Jeremy Howard and the fast.ai team popularized this technique, and it's a staple in Kaggle winning solutions for image competitions. The technique also acts as a regularizer: small images physically can't overfit on high-frequency details because those details aren't there. When you'll need it: image classification and segmentation tasks, especially when VRAM is limited or you want faster iteration during early experiments.

Memory & Compute Tricks

Gradient Checkpointing

Here's the memory problem with training deep networks: during the forward pass, every layer produces activations, and those activations need to be kept around for the backward pass to compute gradients. A 100-layer ResNet stores 100 sets of activations. A transformer with 96 layers stores 96 attention maps, 96 sets of intermediate states. This eats VRAM alive.

Gradient checkpointing (also called activation checkpointing) makes a deliberate trade: throw away most activations during the forward pass, and recompute them on the fly during the backward pass. You only keep activations at selected "checkpoint" layers. When backprop reaches a gap, it re-runs the forward pass from the nearest checkpoint to regenerate what it needs.

The math works out elegantly. If your model has L layers and you place checkpoints every √L layers, memory drops from O(L) to O(√L) — a massive reduction — at the cost of one additional forward pass through each segment. In practice, this translates to roughly 60% memory savings at about a 20–30% training time increase. This is the reason you can fine-tune a 7B-parameter LLM on a single consumer GPU. Without it, you'd need a cluster. PyTorch: torch.utils.checkpoint. Hugging Face Transformers: set gradient_checkpointing=True in the training config. When you'll need it: any time your model barely fits in VRAM, which is most of the time with modern architectures.

`torch.compile` (PyTorch 2.0+)

For years, PyTorch's eager execution — run each operation immediately, one at a time — was its greatest strength for debugging and its biggest performance weakness. Every operation launches a separate GPU kernel, returns to Python, launches another kernel. The overhead adds up.

torch.compile changes the game. One line — model = torch.compile(model) — and PyTorch's TorchDynamo intercepts your Python bytecode, extracts the tensor operations into a computation graph, and hands that graph to TorchInductor for optimization. Inductor fuses adjacent operations into single GPU kernels (eliminating kernel launch overhead), optimizes memory layouts, and can even generate custom Triton kernels on the fly.

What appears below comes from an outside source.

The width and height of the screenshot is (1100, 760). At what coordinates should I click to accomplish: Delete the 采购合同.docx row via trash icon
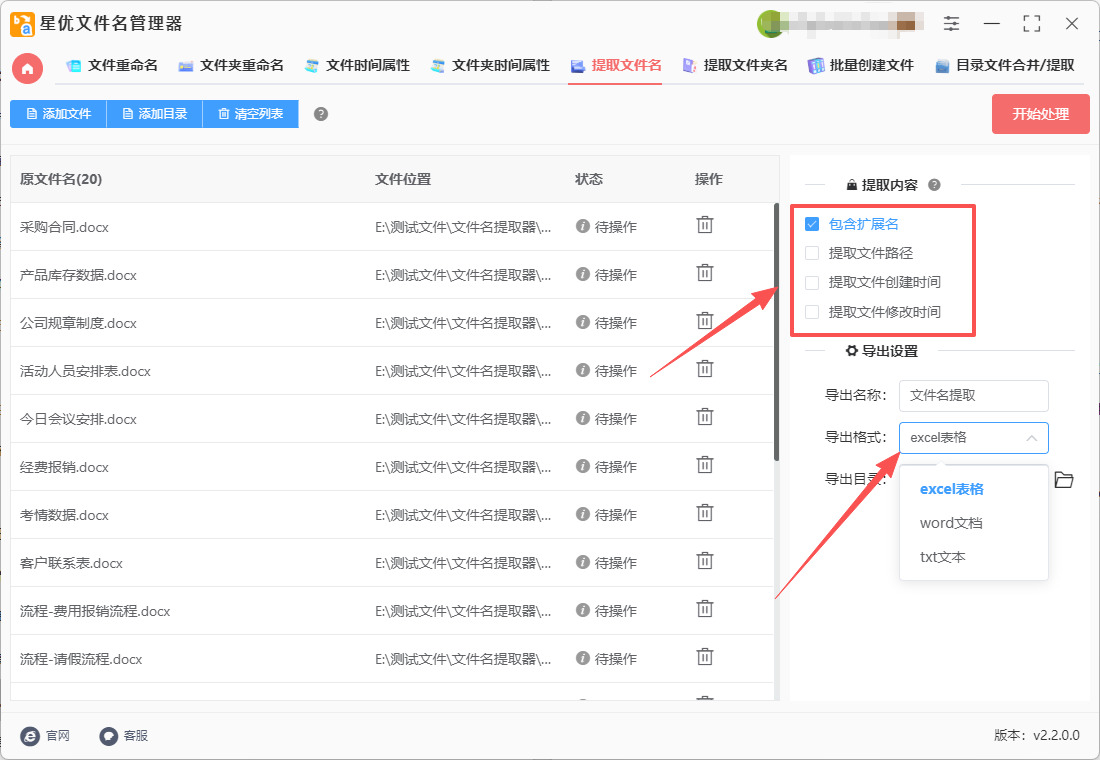(705, 225)
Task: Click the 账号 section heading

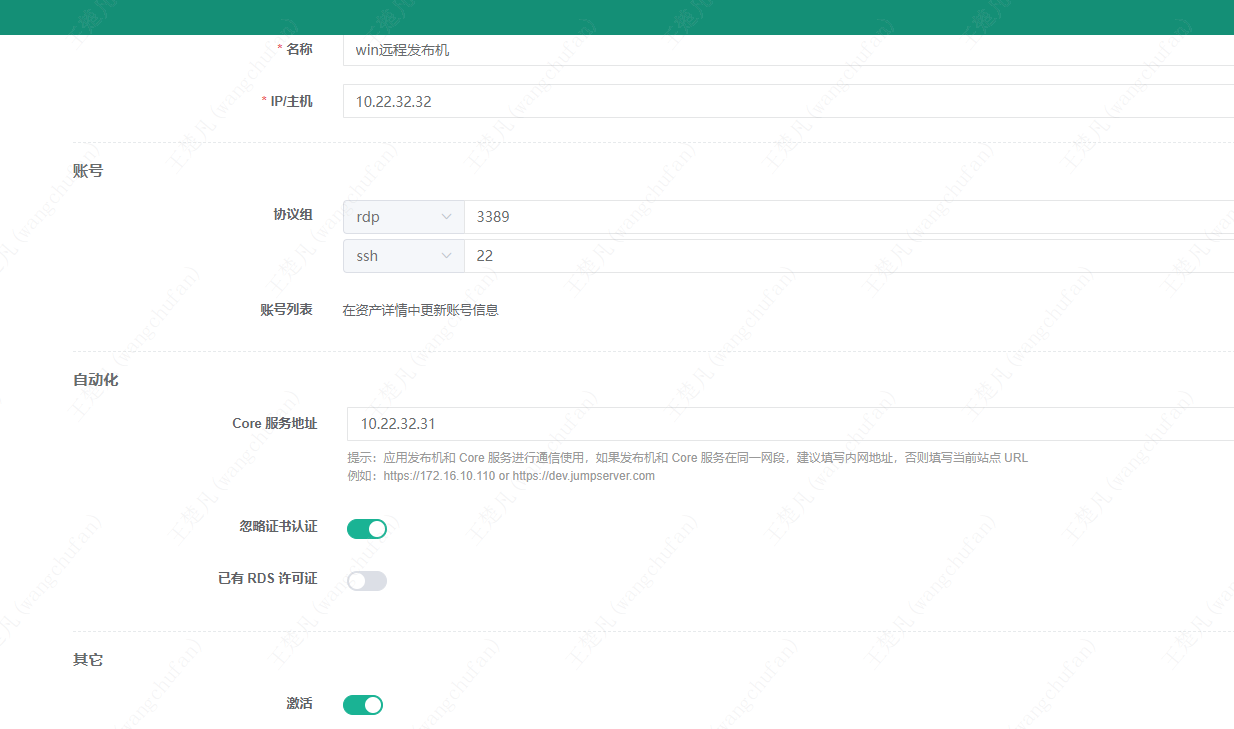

Typical speedups are 1.5×–3× with zero changes to your model code. The catch: the first forward pass is slow because it's compiling the graph (this can take 30 seconds to several minutes for large models). Subsequent passes are fast. As of 2024, it's stable for standard architectures — CNNs, transformers, most attention variants — but can choke on dynamic control flow, custom CUDA extensions, or unusual tensor operations. The error messages when compilation fails are... improving. Try it first on any new project. When you'll need it: any PyTorch training or inference workload where speed matters, which is all of them.

Exotic Optimizers

Lookahead Optimizer

Lookahead (Zhang et al., 2019) wraps any base optimizer — typically Adam or SGD — and adds a second set of "slow weights." The inner optimizer updates the "fast weights" normally for k steps (usually 5–10). Then Lookahead interpolates the slow weights toward the fast weights: slow = slow + α × (fast − slow), and resets the fast weights to match. It's the optimizer periodically asking: "Am I still heading somewhere useful, or did I wander off?"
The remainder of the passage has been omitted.